The 26-year-old was arrested after police carried out a cold case review on the assault of a teenage girl seven years ago.

Scientists tested a hair on the girl and came up with a match to the father of two. He was bailed, tagged and warned he faced a trial.

Yesterday, following a four-month ordeal, he walked free from court after the prosecution offered no evidence against him.

He was arrested last October after detectives reinvestigated the attack on the 17-year-old girl in Bexleyheath, Kent.

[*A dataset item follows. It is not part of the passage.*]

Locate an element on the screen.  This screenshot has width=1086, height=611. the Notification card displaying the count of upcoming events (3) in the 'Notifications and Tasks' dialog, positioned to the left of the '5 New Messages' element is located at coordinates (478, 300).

She was assaulted as she walked home after a meal with a friend in December 2001.

The offender grabbed her around the neck, dragged her into a garden where he ripped her clothes off and raped her.

She told her mother and police that her attacker was “black, large and tall”.

The arrested man is white, 5ft 5in and slim and said he had not been to Bexleyheath.

Prosecutor Lisa Wilding told Southwark Crown Court: “This case has an extremely unusual aspect to it in that the description given of her assailant by the complainant is of a large, tall, black man, which this defendant is clearly not.

“The DNA arises from a hair caught within the clasp of a ring worn by the complainant.

“It is not from an internal swab, it is external from a hair, and that further reduces the significance of the DNA evidence.

“The case has been very carefully reviewed and in the circumstances the Crown offers no evidence.”

Jenny Hart, defending, said of her client: “He had no idea how a hair from his head, if it can be a hair from his head, had got into her ring.”

She said her client had been a hospital porter at one time and the first time the victim noticed the hair in her ring was during a hospital visit.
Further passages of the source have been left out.